EXERCISE = Copy every record exactly, with nothing left out.

++++

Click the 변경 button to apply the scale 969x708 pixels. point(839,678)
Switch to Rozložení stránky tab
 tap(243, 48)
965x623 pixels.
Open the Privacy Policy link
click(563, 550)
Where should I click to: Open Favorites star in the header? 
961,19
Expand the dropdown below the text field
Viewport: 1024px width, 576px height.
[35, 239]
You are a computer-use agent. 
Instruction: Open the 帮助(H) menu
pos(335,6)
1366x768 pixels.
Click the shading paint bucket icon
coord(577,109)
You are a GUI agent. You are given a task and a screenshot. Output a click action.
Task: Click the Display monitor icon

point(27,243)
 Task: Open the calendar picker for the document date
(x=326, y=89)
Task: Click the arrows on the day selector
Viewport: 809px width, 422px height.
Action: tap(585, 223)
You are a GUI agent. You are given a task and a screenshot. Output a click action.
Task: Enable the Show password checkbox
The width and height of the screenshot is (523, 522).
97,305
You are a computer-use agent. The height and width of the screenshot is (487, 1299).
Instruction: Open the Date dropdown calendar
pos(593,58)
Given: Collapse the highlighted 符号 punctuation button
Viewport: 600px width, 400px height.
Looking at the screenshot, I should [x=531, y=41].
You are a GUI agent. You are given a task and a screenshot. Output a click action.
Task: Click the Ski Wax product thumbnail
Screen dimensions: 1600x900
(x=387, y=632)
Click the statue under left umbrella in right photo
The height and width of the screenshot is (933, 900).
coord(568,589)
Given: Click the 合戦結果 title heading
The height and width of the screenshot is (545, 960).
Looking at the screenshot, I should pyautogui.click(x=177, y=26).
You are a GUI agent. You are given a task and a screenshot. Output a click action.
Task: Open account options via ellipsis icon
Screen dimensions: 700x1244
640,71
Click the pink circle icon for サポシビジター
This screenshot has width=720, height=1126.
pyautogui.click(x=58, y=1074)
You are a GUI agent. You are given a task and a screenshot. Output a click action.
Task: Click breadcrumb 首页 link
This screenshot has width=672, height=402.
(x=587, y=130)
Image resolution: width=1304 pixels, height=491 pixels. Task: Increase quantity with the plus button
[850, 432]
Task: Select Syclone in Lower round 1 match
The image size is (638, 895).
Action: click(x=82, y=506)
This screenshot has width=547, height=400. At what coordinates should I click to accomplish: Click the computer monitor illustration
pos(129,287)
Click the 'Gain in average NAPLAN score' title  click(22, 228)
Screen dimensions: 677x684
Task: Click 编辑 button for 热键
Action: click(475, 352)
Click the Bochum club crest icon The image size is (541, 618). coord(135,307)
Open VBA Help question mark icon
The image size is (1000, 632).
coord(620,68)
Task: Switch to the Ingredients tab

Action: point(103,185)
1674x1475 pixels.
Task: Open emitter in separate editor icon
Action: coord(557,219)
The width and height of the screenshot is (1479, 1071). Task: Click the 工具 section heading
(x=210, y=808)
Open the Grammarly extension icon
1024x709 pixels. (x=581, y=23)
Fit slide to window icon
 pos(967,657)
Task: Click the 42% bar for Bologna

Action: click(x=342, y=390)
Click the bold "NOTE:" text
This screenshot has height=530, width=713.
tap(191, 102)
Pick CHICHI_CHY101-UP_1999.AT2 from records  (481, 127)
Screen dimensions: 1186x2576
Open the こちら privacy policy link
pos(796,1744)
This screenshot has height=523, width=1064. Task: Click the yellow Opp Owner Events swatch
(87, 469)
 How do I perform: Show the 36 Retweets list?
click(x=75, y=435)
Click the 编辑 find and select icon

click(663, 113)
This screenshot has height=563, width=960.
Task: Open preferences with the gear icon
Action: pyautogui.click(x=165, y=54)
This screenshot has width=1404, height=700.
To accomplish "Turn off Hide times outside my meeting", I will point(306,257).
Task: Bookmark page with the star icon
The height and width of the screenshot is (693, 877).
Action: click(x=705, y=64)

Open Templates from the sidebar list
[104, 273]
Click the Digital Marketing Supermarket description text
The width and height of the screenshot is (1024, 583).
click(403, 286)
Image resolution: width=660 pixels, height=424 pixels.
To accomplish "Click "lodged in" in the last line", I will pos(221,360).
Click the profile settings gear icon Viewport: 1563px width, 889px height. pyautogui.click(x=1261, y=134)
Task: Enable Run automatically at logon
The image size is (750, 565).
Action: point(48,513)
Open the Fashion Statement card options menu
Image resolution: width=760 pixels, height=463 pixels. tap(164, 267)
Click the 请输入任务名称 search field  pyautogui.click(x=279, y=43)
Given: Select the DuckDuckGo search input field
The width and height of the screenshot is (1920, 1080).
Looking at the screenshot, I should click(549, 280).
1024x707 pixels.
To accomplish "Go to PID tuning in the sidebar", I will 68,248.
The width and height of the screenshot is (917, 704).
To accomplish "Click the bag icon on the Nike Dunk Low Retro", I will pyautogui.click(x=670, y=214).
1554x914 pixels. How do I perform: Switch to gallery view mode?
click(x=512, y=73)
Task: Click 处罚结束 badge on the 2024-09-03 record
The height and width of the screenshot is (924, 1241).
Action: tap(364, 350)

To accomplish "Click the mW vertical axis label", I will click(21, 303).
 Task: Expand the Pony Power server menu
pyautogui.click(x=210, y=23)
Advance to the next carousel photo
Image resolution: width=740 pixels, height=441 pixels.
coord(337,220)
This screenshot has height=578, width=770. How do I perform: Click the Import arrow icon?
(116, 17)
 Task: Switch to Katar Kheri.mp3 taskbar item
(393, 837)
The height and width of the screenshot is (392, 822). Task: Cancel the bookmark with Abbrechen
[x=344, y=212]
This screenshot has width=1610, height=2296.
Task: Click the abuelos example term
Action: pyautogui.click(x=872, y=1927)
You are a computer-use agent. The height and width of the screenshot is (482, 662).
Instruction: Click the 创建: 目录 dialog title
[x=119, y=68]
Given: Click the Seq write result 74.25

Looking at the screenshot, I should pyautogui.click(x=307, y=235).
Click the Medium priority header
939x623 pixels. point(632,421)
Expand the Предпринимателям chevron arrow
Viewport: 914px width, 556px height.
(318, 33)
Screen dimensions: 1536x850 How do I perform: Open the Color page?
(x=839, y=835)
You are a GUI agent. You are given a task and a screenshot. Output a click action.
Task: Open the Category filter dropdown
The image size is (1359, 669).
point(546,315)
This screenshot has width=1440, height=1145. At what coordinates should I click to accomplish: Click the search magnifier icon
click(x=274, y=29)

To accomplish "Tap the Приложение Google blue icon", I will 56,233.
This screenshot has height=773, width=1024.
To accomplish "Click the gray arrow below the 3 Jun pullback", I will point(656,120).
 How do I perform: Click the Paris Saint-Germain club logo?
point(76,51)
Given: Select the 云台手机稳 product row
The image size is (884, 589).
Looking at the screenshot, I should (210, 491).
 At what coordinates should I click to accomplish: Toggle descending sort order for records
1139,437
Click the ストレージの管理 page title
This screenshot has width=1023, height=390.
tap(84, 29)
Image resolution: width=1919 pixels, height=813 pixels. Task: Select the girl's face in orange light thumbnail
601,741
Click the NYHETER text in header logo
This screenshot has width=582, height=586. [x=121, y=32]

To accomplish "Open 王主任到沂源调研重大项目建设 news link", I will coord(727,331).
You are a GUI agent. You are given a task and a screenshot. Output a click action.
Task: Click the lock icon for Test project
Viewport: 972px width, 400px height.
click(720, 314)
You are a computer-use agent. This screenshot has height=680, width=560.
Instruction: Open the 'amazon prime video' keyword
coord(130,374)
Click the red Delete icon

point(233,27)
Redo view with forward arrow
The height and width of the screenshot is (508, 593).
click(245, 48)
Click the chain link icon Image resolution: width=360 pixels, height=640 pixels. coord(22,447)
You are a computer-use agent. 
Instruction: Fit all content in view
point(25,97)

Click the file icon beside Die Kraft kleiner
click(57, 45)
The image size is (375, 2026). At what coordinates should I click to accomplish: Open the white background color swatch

++++

RESPONSE AREA =
Click the 변경 button to apply the scale 969x708 pixels. point(839,678)
Switch to Rozložení stránky tab
 tap(243, 48)
965x623 pixels.
Open the Privacy Policy link
click(563, 550)
Where should I click to: Open Favorites star in the header? 
961,19
Expand the dropdown below the text field
Viewport: 1024px width, 576px height.
[35, 239]
You are a computer-use agent. 
Instruction: Open the 帮助(H) menu
pos(335,6)
1366x768 pixels.
Click the shading paint bucket icon
coord(577,109)
You are a GUI agent. You are given a task and a screenshot. Output a click action.
Task: Click the Display monitor icon

point(27,243)
 Task: Open the calendar picker for the document date
(x=326, y=89)
Task: Click the arrows on the day selector
Viewport: 809px width, 422px height.
Action: tap(585, 223)
You are a GUI agent. You are given a task and a screenshot. Output a click action.
Task: Enable the Show password checkbox
The width and height of the screenshot is (523, 522).
97,305
You are a computer-use agent. The height and width of the screenshot is (487, 1299).
Instruction: Open the Date dropdown calendar
pos(593,58)
Given: Collapse the highlighted 符号 punctuation button
Viewport: 600px width, 400px height.
Looking at the screenshot, I should [x=531, y=41].
You are a GUI agent. You are given a task and a screenshot. Output a click action.
Task: Click the Ski Wax product thumbnail
Screen dimensions: 1600x900
(x=387, y=632)
Click the statue under left umbrella in right photo
The height and width of the screenshot is (933, 900).
coord(568,589)
Given: Click the 合戦結果 title heading
The height and width of the screenshot is (545, 960).
Looking at the screenshot, I should pyautogui.click(x=177, y=26).
You are a GUI agent. You are given a task and a screenshot. Output a click action.
Task: Open account options via ellipsis icon
Screen dimensions: 700x1244
640,71
Click the pink circle icon for サポシビジター
This screenshot has width=720, height=1126.
pyautogui.click(x=58, y=1074)
You are a GUI agent. You are given a task and a screenshot. Output a click action.
Task: Click breadcrumb 首页 link
This screenshot has width=672, height=402.
(x=587, y=130)
Image resolution: width=1304 pixels, height=491 pixels. Task: Increase quantity with the plus button
[850, 432]
Task: Select Syclone in Lower round 1 match
The image size is (638, 895).
Action: click(x=82, y=506)
This screenshot has width=547, height=400. At what coordinates should I click to accomplish: Click the computer monitor illustration
pos(129,287)
Click the 'Gain in average NAPLAN score' title  click(22, 228)
Screen dimensions: 677x684
Task: Click 编辑 button for 热键
Action: click(475, 352)
Click the Bochum club crest icon The image size is (541, 618). coord(135,307)
Open VBA Help question mark icon
The image size is (1000, 632).
coord(620,68)
Task: Switch to the Ingredients tab

Action: point(103,185)
1674x1475 pixels.
Task: Open emitter in separate editor icon
Action: coord(557,219)
The width and height of the screenshot is (1479, 1071). Task: Click the 工具 section heading
(x=210, y=808)
Open the Grammarly extension icon
1024x709 pixels. (x=581, y=23)
Fit slide to window icon
 pos(967,657)
Task: Click the 42% bar for Bologna

Action: click(x=342, y=390)
Click the bold "NOTE:" text
This screenshot has height=530, width=713.
tap(191, 102)
Pick CHICHI_CHY101-UP_1999.AT2 from records  (481, 127)
Screen dimensions: 1186x2576
Open the こちら privacy policy link
pos(796,1744)
This screenshot has height=523, width=1064. Task: Click the yellow Opp Owner Events swatch
(87, 469)
 How do I perform: Show the 36 Retweets list?
click(x=75, y=435)
Click the 编辑 find and select icon

click(663, 113)
This screenshot has height=563, width=960.
Task: Open preferences with the gear icon
Action: pyautogui.click(x=165, y=54)
This screenshot has width=1404, height=700.
To accomplish "Turn off Hide times outside my meeting", I will point(306,257).
Task: Bookmark page with the star icon
The height and width of the screenshot is (693, 877).
Action: click(x=705, y=64)

Open Templates from the sidebar list
[104, 273]
Click the Digital Marketing Supermarket description text
The width and height of the screenshot is (1024, 583).
click(403, 286)
Image resolution: width=660 pixels, height=424 pixels.
To accomplish "Click "lodged in" in the last line", I will pos(221,360).
Click the profile settings gear icon Viewport: 1563px width, 889px height. pyautogui.click(x=1261, y=134)
Task: Enable Run automatically at logon
The image size is (750, 565).
Action: point(48,513)
Open the Fashion Statement card options menu
Image resolution: width=760 pixels, height=463 pixels. tap(164, 267)
Click the 请输入任务名称 search field  pyautogui.click(x=279, y=43)
Given: Select the DuckDuckGo search input field
The width and height of the screenshot is (1920, 1080).
Looking at the screenshot, I should click(549, 280).
1024x707 pixels.
To accomplish "Go to PID tuning in the sidebar", I will 68,248.
The width and height of the screenshot is (917, 704).
To accomplish "Click the bag icon on the Nike Dunk Low Retro", I will pyautogui.click(x=670, y=214).
1554x914 pixels. How do I perform: Switch to gallery view mode?
click(x=512, y=73)
Task: Click 处罚结束 badge on the 2024-09-03 record
The height and width of the screenshot is (924, 1241).
Action: tap(364, 350)

To accomplish "Click the mW vertical axis label", I will click(21, 303).
 Task: Expand the Pony Power server menu
pyautogui.click(x=210, y=23)
Advance to the next carousel photo
Image resolution: width=740 pixels, height=441 pixels.
coord(337,220)
This screenshot has height=578, width=770. How do I perform: Click the Import arrow icon?
(116, 17)
 Task: Switch to Katar Kheri.mp3 taskbar item
(393, 837)
The height and width of the screenshot is (392, 822). Task: Cancel the bookmark with Abbrechen
[x=344, y=212]
This screenshot has width=1610, height=2296.
Task: Click the abuelos example term
Action: pyautogui.click(x=872, y=1927)
You are a computer-use agent. The height and width of the screenshot is (482, 662).
Instruction: Click the 创建: 目录 dialog title
[x=119, y=68]
Given: Click the Seq write result 74.25

Looking at the screenshot, I should pyautogui.click(x=307, y=235).
Click the Medium priority header
939x623 pixels. point(632,421)
Expand the Предпринимателям chevron arrow
Viewport: 914px width, 556px height.
(318, 33)
Screen dimensions: 1536x850 How do I perform: Open the Color page?
(x=839, y=835)
You are a GUI agent. You are given a task and a screenshot. Output a click action.
Task: Open the Category filter dropdown
The image size is (1359, 669).
point(546,315)
This screenshot has width=1440, height=1145. At what coordinates should I click to accomplish: Click the search magnifier icon
click(x=274, y=29)

To accomplish "Tap the Приложение Google blue icon", I will 56,233.
This screenshot has height=773, width=1024.
To accomplish "Click the gray arrow below the 3 Jun pullback", I will point(656,120).
 How do I perform: Click the Paris Saint-Germain club logo?
point(76,51)
Given: Select the 云台手机稳 product row
The image size is (884, 589).
Looking at the screenshot, I should (210, 491).
 At what coordinates should I click to accomplish: Toggle descending sort order for records
1139,437
Click the ストレージの管理 page title
This screenshot has width=1023, height=390.
tap(84, 29)
Image resolution: width=1919 pixels, height=813 pixels. Task: Select the girl's face in orange light thumbnail
601,741
Click the NYHETER text in header logo
This screenshot has width=582, height=586. [x=121, y=32]

To accomplish "Open 王主任到沂源调研重大项目建设 news link", I will coord(727,331).
You are a GUI agent. You are given a task and a screenshot. Output a click action.
Task: Click the lock icon for Test project
Viewport: 972px width, 400px height.
click(720, 314)
You are a computer-use agent. This screenshot has height=680, width=560.
Instruction: Open the 'amazon prime video' keyword
coord(130,374)
Click the red Delete icon

point(233,27)
Redo view with forward arrow
The height and width of the screenshot is (508, 593).
click(245, 48)
Click the chain link icon Image resolution: width=360 pixels, height=640 pixels. coord(22,447)
You are a computer-use agent. 
Instruction: Fit all content in view
point(25,97)

Click the file icon beside Die Kraft kleiner
click(57, 45)
The image size is (375, 2026). At what coordinates should I click to accomplish: Open the white background color swatch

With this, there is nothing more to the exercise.